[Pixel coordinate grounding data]
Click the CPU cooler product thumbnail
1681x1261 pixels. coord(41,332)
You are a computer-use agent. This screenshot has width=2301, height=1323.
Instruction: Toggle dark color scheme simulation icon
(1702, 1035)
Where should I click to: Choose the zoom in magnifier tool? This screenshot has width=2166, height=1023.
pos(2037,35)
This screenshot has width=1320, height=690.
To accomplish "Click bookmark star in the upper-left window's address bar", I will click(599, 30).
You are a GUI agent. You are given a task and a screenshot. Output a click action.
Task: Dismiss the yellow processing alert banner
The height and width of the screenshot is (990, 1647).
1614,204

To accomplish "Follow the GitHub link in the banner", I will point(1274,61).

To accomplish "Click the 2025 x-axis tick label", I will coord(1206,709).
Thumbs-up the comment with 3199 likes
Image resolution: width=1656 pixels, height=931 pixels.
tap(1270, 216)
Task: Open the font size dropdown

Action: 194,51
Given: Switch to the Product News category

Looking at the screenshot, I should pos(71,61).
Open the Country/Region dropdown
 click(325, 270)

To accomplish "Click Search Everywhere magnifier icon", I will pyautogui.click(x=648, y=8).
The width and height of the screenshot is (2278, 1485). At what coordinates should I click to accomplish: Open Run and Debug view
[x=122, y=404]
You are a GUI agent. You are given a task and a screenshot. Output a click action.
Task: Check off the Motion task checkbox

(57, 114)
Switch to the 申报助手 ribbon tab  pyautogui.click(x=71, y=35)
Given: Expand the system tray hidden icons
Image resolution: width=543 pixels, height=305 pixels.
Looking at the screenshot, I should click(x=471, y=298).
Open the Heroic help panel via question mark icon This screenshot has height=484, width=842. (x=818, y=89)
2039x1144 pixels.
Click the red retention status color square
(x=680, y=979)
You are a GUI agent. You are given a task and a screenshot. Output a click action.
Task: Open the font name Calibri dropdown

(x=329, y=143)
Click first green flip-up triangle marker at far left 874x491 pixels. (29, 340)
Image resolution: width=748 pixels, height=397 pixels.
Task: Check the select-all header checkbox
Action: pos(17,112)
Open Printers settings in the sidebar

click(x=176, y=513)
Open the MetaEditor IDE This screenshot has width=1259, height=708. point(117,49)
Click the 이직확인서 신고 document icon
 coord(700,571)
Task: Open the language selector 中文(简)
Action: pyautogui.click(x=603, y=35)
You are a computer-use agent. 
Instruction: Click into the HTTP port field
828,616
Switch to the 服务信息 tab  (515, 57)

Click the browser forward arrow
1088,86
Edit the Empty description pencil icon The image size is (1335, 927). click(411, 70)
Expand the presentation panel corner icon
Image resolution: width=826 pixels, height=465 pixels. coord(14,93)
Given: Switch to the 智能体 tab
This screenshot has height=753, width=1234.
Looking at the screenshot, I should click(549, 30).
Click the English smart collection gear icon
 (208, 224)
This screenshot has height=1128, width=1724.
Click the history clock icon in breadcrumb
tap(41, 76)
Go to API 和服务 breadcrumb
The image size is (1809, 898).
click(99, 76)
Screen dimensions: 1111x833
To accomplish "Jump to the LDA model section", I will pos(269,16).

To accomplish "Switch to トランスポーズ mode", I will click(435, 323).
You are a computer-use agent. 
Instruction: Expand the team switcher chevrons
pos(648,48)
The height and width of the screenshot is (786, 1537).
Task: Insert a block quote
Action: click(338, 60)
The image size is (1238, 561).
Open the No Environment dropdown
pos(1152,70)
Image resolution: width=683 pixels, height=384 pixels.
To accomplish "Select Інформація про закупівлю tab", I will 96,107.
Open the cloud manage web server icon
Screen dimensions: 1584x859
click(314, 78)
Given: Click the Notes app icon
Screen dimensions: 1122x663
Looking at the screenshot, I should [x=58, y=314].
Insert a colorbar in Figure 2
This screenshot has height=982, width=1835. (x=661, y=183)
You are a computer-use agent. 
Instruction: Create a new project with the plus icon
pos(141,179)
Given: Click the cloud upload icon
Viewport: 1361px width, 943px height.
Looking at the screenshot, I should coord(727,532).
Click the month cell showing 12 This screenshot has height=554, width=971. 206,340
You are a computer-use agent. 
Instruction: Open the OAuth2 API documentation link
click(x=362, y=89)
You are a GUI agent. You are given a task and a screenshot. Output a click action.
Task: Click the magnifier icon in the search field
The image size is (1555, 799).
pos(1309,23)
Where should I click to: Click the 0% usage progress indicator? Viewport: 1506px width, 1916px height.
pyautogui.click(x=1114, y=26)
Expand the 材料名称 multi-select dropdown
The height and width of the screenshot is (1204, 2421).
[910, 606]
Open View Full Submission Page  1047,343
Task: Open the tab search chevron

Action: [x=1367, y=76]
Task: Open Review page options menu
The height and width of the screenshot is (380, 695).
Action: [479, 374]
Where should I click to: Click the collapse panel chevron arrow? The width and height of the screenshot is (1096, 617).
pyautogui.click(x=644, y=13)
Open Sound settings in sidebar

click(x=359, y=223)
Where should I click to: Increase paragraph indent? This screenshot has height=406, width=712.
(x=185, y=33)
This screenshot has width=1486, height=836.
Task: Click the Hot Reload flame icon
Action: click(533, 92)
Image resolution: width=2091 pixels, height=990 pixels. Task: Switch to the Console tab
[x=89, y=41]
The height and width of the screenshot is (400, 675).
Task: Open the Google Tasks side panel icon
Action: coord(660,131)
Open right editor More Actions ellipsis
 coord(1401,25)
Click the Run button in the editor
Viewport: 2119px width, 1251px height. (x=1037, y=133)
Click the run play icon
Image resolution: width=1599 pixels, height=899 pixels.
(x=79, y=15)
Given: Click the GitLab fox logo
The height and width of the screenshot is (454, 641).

> _HOW TO COMPLETE THIS TASK_
Each record must be repeated exactly as it is.

> _RESULT OF THIS EXERCISE_
Click the CPU cooler product thumbnail
1681x1261 pixels. coord(41,332)
You are a computer-use agent. This screenshot has width=2301, height=1323.
Instruction: Toggle dark color scheme simulation icon
(1702, 1035)
Where should I click to: Choose the zoom in magnifier tool? This screenshot has width=2166, height=1023.
pos(2037,35)
This screenshot has width=1320, height=690.
To accomplish "Click bookmark star in the upper-left window's address bar", I will click(599, 30).
You are a GUI agent. You are given a task and a screenshot. Output a click action.
Task: Dismiss the yellow processing alert banner
The height and width of the screenshot is (990, 1647).
1614,204

To accomplish "Follow the GitHub link in the banner", I will point(1274,61).

To accomplish "Click the 2025 x-axis tick label", I will coord(1206,709).
Thumbs-up the comment with 3199 likes
Image resolution: width=1656 pixels, height=931 pixels.
tap(1270, 216)
Task: Open the font size dropdown

Action: 194,51
Given: Switch to the Product News category

Looking at the screenshot, I should pos(71,61).
Open the Country/Region dropdown
 click(325, 270)

To accomplish "Click Search Everywhere magnifier icon", I will pyautogui.click(x=648, y=8).
The width and height of the screenshot is (2278, 1485). At what coordinates should I click to accomplish: Open Run and Debug view
[x=122, y=404]
You are a GUI agent. You are given a task and a screenshot. Output a click action.
Task: Check off the Motion task checkbox

(57, 114)
Switch to the 申报助手 ribbon tab  pyautogui.click(x=71, y=35)
Given: Expand the system tray hidden icons
Image resolution: width=543 pixels, height=305 pixels.
Looking at the screenshot, I should click(x=471, y=298).
Open the Heroic help panel via question mark icon This screenshot has height=484, width=842. (x=818, y=89)
2039x1144 pixels.
Click the red retention status color square
(x=680, y=979)
You are a GUI agent. You are given a task and a screenshot. Output a click action.
Task: Open the font name Calibri dropdown

(x=329, y=143)
Click first green flip-up triangle marker at far left 874x491 pixels. (29, 340)
Image resolution: width=748 pixels, height=397 pixels.
Task: Check the select-all header checkbox
Action: pos(17,112)
Open Printers settings in the sidebar

click(x=176, y=513)
Open the MetaEditor IDE This screenshot has width=1259, height=708. point(117,49)
Click the 이직확인서 신고 document icon
 coord(700,571)
Task: Open the language selector 中文(简)
Action: pyautogui.click(x=603, y=35)
You are a computer-use agent. 
Instruction: Click into the HTTP port field
828,616
Switch to the 服务信息 tab  (515, 57)

Click the browser forward arrow
1088,86
Edit the Empty description pencil icon The image size is (1335, 927). click(411, 70)
Expand the presentation panel corner icon
Image resolution: width=826 pixels, height=465 pixels. coord(14,93)
Given: Switch to the 智能体 tab
This screenshot has height=753, width=1234.
Looking at the screenshot, I should click(549, 30).
Click the English smart collection gear icon
 (208, 224)
This screenshot has height=1128, width=1724.
Click the history clock icon in breadcrumb
tap(41, 76)
Go to API 和服务 breadcrumb
The image size is (1809, 898).
click(99, 76)
Screen dimensions: 1111x833
To accomplish "Jump to the LDA model section", I will pos(269,16).

To accomplish "Switch to トランスポーズ mode", I will click(435, 323).
You are a computer-use agent. 
Instruction: Expand the team switcher chevrons
pos(648,48)
The height and width of the screenshot is (786, 1537).
Task: Insert a block quote
Action: click(338, 60)
The image size is (1238, 561).
Open the No Environment dropdown
pos(1152,70)
Image resolution: width=683 pixels, height=384 pixels.
To accomplish "Select Інформація про закупівлю tab", I will 96,107.
Open the cloud manage web server icon
Screen dimensions: 1584x859
click(314, 78)
Given: Click the Notes app icon
Screen dimensions: 1122x663
Looking at the screenshot, I should [x=58, y=314].
Insert a colorbar in Figure 2
This screenshot has height=982, width=1835. (x=661, y=183)
You are a computer-use agent. 
Instruction: Create a new project with the plus icon
pos(141,179)
Given: Click the cloud upload icon
Viewport: 1361px width, 943px height.
Looking at the screenshot, I should coord(727,532).
Click the month cell showing 12 This screenshot has height=554, width=971. 206,340
You are a computer-use agent. 
Instruction: Open the OAuth2 API documentation link
click(x=362, y=89)
You are a GUI agent. You are given a task and a screenshot. Output a click action.
Task: Click the magnifier icon in the search field
The image size is (1555, 799).
pos(1309,23)
Where should I click to: Click the 0% usage progress indicator? Viewport: 1506px width, 1916px height.
pyautogui.click(x=1114, y=26)
Expand the 材料名称 multi-select dropdown
The height and width of the screenshot is (1204, 2421).
[910, 606]
Open View Full Submission Page  1047,343
Task: Open the tab search chevron

Action: [x=1367, y=76]
Task: Open Review page options menu
The height and width of the screenshot is (380, 695).
Action: [479, 374]
Where should I click to: Click the collapse panel chevron arrow? The width and height of the screenshot is (1096, 617).
pyautogui.click(x=644, y=13)
Open Sound settings in sidebar

click(x=359, y=223)
Where should I click to: Increase paragraph indent? This screenshot has height=406, width=712.
(x=185, y=33)
This screenshot has width=1486, height=836.
Task: Click the Hot Reload flame icon
Action: click(533, 92)
Image resolution: width=2091 pixels, height=990 pixels. Task: Switch to the Console tab
[x=89, y=41]
The height and width of the screenshot is (400, 675).
Task: Open the Google Tasks side panel icon
Action: coord(660,131)
Open right editor More Actions ellipsis
 coord(1401,25)
Click the Run button in the editor
Viewport: 2119px width, 1251px height. (x=1037, y=133)
Click the run play icon
Image resolution: width=1599 pixels, height=899 pixels.
(x=79, y=15)
Given: Click the GitLab fox logo
The height and width of the screenshot is (454, 641).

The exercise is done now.